So what would have to happen in order to beat this retrovirus in the long term or to experience a remission. For about 20% there is nothing that can be done short of drug intervention. These are the sickest of us who may have low immune systems to begin with and then may have either a constant cortisol production or a level of hormone production that is higher than average. Whatever the factors involved, the system of some patients can not recover on their own.

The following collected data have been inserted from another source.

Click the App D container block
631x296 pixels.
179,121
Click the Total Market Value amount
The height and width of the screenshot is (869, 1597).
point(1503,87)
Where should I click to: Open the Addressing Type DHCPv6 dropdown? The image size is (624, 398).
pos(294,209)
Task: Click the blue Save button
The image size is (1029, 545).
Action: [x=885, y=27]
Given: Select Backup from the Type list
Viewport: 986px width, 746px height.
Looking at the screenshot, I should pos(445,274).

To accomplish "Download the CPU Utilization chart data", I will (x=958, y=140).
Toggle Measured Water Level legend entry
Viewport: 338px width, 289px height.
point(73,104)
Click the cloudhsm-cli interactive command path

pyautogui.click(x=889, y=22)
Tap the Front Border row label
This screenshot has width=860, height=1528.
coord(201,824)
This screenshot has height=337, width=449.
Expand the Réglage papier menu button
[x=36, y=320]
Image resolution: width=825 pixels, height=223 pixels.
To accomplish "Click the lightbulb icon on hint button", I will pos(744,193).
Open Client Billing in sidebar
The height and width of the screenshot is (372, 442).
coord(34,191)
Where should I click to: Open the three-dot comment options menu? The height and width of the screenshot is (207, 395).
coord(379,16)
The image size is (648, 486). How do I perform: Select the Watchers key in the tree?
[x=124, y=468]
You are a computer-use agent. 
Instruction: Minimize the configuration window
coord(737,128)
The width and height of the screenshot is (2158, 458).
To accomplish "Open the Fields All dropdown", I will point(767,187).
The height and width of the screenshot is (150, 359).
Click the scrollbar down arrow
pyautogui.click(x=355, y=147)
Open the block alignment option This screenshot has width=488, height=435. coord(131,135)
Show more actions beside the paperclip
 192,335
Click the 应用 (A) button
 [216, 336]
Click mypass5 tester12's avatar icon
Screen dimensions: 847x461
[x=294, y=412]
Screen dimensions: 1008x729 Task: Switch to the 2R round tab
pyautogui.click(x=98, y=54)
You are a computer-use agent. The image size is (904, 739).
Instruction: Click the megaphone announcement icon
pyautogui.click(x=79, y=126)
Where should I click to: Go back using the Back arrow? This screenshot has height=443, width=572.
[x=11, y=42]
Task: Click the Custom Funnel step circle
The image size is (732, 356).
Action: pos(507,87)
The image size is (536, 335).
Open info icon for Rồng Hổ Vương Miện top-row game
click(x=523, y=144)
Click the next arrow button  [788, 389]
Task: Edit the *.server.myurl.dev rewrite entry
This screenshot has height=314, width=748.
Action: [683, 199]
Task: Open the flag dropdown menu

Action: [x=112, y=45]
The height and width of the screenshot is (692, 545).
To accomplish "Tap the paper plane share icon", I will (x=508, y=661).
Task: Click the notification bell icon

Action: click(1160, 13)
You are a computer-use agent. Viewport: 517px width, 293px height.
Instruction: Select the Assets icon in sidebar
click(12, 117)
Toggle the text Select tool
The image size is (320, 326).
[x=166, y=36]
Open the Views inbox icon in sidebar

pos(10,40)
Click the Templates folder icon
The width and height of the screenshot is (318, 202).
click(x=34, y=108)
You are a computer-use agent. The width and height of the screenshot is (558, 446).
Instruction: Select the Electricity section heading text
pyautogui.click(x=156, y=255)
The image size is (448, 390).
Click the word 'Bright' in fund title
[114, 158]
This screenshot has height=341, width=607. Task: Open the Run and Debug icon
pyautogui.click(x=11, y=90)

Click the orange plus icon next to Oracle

For the lightly or moderately affected the possibility of recovery may be possible but there are layers that have to be dealt with and each persons layers are different. First you have androgen and cortisol levels that would have to regulated and then layer on top of that problems brought on by protein and partial viral strings that get caught in the system. Those viral strings and proteins begin creating chemical sensitivities and other intolerances. The first layer that has to be delt with before the deeper problems caused by a retrovirus can be addressed if you don't have access to antiretroviral drugs and other drug thearapys. In fact each of us has quite a solar system of planets that will have to align in order to get a remission. The list may look something like this;

1.viral proteins that are causing problems such as celiac disease, mold intolerance and chemical sensitivities have to be address by avoidance most likely for a lifetime or at least until a complete remission.

2. removing outside viral and bacterial hits to the systems. (Course it's hard to ask the spouse to decontaminate upon entering the sterile house and sending the children to boarding school while you get better is kinda hard on the family.) Hopefully antivirals and antibiotics can help to counteract some of the problem but getting these treatments right now is difficult.

3. Revamp your entire personality. If you were a type A or are a "worrier" then you will have to retrain your entire mental and physical system to a type B personality in order to reduce cortisol production on a daily level. And you can never go back to being a type A personality or pushing your system in any way that ups the production of cortisol.

4. anti-hormone products. Which of course will mess with your system in other ways but will reduce XMRV production. (grins)

5. Listen to your body and do what it says. But be able to sort out what is fear from the brain and what is really body signals. Not easy sometimes but doable.

Complete these 5 steps and you could go into a remission and even stay in remission for a good long time. If you have a combination of a few of these steps plus a good immune system remission could happen a lot faster. Most of the anecdotal accounts of remission that I've read have been a combination of taking very good care of the self including giving up the type A way of life and a good immune system or immune boosters.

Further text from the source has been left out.